Lessons in Chemistry

by Bonnie Garmus

I was rather late to the party with this one!! I’d heard about it months ago, I’d read the rave reviews but for some reason it just didn’t appeal.  And then it was chosen as the monthly choice for the book club that I am in. I wasn’t that thrilled but prepared to give it a go as I have done with many other books and …. surprisingly, I found that I actually rather enjoyed it despite it being very different to the books that I normally choose to read.

The book focusses on the life of Elizabeth Zott. It is set in the early 1960s, a time when women were not treated as intellectual equals. In the workforce, women were accepted as a secretary, cleaner or tea maker but not as scientists!

Elizabeth works within the all male team at the Hastings Research Institute who have no understanding whatsoever of equality and treat Elizabeth with disdain. She has to source her own equipment and materials and work without support. She also has to be careful, as her male colleagues are not unknown to steal the credit for her research and investigations.

Here she meets Calvin Evans an equally unconventional intellectual with a brilliant mind. Despite being Nobel prize nominated with the option to work anywhere in the world, he has chosen to work at the Hastings Institute as there are good rowing facilities nearby.  Calvin falls deeply in love with Elizabeth’s mind and so begins their extraordinary and unusual love story.  They quite simply are soul mates. They have an unconventional and quirky relationship but it works. Despite a proposal, Elizabeth refuses to marry Calvin as she wants her work to be accepted as hers and she wants to be seen as an independent scientist rather than hanging onto her husband's coat tails.

Elizabeth and Calvin live together in their own unique way, adopt a dog named Six Thirty and have a daughter called Mad. But life is unpredictable and tragically, Elizabeth finds herself alone – a single mum who needs to work. After her daughter is bullied at school, Elizabeth approaches the father of the child involved and ends up being offered a role on America’s much loved cooking show – ‘Supper at Six.’ It is as far removed from Elizabeth’s lifestyle as it can possibly be. She refuses to conform to the norm, accept the direction of her bosses and basically do as she is told. Treating cooking as a science and using complex chemical terms, Elizabeth produces a show that is as unique as her. Slowly her following grows due to her blunt honest comments on marriage, religion, society norms and the role of women, which has her superiors tearing their hair out. She is empowering women – giving them the strength and courage to do what they have always wanted to do, to go against the wishes of their husbands and to stand up and be counted.

With the help of her neighbour the delightful Harriet Sloane, her producer Walter Pine and her doctor, Doctor Mason, Elizabeth reluctantly creates a highly successful show. Problems arise when Mad is asked to produce a family tree for her homework which pushes her to search through her father’s past and ultimately uncovers many long kept secrets.

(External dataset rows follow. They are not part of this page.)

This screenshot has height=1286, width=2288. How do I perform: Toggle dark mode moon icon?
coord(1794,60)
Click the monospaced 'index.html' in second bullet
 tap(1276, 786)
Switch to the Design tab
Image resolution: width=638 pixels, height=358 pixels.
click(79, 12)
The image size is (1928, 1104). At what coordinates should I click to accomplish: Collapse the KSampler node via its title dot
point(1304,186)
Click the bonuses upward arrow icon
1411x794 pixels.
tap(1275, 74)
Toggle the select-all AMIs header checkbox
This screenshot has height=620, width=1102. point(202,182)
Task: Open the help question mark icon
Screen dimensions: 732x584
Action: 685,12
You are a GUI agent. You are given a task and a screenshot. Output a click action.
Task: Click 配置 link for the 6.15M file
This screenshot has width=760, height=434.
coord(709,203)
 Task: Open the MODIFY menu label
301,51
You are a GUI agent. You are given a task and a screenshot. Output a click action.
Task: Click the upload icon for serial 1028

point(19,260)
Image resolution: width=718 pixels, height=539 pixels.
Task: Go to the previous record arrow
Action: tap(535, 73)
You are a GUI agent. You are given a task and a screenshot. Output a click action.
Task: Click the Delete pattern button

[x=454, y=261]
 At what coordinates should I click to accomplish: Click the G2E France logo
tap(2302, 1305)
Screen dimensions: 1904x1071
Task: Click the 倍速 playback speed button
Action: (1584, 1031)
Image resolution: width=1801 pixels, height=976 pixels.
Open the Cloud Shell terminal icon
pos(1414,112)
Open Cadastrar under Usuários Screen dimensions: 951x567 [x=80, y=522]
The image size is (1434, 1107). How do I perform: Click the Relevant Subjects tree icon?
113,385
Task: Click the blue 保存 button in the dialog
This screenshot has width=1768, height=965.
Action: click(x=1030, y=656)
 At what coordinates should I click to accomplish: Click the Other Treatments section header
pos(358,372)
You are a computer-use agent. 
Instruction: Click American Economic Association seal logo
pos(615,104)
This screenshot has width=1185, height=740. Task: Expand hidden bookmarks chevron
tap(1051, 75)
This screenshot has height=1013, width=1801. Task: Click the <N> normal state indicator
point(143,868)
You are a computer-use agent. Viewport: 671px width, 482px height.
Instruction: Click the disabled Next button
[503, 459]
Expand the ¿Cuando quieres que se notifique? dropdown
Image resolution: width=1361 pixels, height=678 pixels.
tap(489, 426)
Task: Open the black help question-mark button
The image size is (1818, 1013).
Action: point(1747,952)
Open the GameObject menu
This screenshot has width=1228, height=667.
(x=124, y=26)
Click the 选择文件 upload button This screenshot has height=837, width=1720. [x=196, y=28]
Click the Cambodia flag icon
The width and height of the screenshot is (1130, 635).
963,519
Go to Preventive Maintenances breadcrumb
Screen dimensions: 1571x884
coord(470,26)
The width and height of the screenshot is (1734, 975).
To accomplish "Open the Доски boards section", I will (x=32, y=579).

This is a really unusual book with a fabulous collection of quirky characters including a talking dog! It was the debut novel of Bonnie Garmus and quickly became a multi-million copy best seller. It is also now being screened on Apple TV. Although it took me a little while to get into the storyline, I fell in love with the characters and was willing Elizabeth on through all her battles. There was also  admiration for her strength and belief in her own abilities,  her determination to succeed by her own actions and her desire to be credited for those actions. I was actively cheering her on when she was speaking to her female audience during the filming of the TV show, despite the frantic efforts of her superiors to stop her, encouraging them to change the Status Quo and to follow their dreams.  We could probably all do with a little bit of Elizabeth in our lives!